(Data extract)
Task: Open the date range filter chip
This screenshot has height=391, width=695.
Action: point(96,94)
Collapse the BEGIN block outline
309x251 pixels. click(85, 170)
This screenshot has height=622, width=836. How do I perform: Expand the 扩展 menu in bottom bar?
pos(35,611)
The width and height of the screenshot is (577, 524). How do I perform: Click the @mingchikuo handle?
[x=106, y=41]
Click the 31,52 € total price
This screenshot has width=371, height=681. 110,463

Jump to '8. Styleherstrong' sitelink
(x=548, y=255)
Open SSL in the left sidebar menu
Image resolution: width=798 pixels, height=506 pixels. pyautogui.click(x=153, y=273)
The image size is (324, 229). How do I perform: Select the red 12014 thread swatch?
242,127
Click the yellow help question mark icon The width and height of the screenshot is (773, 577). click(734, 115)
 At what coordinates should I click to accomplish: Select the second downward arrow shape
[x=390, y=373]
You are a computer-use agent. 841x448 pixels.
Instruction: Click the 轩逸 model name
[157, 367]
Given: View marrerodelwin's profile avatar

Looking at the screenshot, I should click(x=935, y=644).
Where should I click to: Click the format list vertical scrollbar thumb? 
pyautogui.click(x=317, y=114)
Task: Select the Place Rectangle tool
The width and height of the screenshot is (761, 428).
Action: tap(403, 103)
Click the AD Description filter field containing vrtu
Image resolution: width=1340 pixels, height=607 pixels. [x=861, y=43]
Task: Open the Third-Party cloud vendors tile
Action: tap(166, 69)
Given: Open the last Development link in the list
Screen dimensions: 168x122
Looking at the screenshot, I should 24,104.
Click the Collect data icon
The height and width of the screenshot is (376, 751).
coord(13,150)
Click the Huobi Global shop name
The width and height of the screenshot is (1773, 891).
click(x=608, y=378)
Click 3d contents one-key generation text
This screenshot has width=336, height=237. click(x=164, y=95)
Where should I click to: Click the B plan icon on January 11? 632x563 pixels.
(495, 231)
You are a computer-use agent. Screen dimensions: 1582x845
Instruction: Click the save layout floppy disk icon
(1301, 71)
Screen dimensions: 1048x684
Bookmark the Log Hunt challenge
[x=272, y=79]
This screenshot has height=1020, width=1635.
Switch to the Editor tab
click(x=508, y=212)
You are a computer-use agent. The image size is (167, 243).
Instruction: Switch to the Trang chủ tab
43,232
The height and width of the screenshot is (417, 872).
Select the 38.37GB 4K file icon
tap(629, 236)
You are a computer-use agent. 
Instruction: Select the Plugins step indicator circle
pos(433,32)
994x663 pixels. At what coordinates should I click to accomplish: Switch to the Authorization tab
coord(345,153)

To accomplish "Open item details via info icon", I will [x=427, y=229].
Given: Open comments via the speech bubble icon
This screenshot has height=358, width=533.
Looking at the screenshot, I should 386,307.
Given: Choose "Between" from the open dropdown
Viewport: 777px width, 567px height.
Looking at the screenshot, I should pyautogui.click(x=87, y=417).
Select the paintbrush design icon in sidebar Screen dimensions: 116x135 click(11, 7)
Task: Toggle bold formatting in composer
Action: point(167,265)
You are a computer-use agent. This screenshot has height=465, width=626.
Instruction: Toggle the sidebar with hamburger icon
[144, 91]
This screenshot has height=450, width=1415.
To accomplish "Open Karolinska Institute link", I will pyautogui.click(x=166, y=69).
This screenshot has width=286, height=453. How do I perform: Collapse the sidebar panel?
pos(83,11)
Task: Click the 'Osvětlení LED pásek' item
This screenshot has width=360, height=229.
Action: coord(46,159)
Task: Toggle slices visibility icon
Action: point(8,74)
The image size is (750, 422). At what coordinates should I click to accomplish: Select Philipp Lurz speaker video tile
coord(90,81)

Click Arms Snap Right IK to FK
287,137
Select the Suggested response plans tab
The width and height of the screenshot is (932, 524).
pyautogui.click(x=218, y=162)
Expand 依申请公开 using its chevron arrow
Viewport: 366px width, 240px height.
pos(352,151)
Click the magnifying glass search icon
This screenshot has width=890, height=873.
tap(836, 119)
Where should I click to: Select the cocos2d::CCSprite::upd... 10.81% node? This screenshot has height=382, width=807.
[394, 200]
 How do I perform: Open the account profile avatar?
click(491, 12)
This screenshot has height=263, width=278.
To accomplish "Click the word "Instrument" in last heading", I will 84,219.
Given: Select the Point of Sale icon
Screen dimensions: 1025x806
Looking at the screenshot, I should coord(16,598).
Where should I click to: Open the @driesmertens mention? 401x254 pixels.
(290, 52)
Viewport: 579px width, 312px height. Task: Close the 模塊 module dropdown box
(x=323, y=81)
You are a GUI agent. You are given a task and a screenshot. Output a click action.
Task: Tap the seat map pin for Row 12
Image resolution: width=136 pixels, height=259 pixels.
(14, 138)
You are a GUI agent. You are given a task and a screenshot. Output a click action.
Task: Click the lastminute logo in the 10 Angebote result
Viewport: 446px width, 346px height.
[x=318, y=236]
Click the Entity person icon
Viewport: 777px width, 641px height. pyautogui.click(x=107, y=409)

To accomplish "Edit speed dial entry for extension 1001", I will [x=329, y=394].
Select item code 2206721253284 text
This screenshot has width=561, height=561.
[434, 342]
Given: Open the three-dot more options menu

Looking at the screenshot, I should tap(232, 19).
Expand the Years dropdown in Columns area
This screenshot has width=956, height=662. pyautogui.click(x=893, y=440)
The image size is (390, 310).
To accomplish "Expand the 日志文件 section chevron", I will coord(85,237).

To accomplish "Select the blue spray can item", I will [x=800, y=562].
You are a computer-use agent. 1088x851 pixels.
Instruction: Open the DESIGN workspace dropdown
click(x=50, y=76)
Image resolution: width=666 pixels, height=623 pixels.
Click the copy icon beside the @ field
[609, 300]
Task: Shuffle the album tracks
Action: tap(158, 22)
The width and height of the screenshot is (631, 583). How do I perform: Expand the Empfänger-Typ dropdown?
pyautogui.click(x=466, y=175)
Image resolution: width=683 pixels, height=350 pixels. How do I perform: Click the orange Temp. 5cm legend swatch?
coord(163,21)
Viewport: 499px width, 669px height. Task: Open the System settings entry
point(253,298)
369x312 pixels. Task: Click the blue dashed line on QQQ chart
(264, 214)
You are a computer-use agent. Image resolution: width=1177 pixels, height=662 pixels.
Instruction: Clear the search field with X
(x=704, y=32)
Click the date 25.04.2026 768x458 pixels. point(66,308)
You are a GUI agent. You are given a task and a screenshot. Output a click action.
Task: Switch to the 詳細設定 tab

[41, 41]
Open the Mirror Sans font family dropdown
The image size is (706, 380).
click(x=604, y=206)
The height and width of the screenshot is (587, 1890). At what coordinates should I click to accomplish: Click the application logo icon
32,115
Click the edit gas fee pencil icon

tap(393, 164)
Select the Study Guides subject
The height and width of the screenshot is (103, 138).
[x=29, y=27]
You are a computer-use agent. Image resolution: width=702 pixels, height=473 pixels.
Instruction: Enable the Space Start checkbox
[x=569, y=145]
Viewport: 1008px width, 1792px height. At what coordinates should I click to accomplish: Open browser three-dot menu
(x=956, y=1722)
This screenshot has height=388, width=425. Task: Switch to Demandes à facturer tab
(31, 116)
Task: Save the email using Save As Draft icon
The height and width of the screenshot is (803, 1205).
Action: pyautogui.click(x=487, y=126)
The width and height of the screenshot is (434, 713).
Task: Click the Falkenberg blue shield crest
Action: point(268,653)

(Exercise) Only a number is wanted here: how many lines of the material contain the string "chevron".

(Solved problem) 2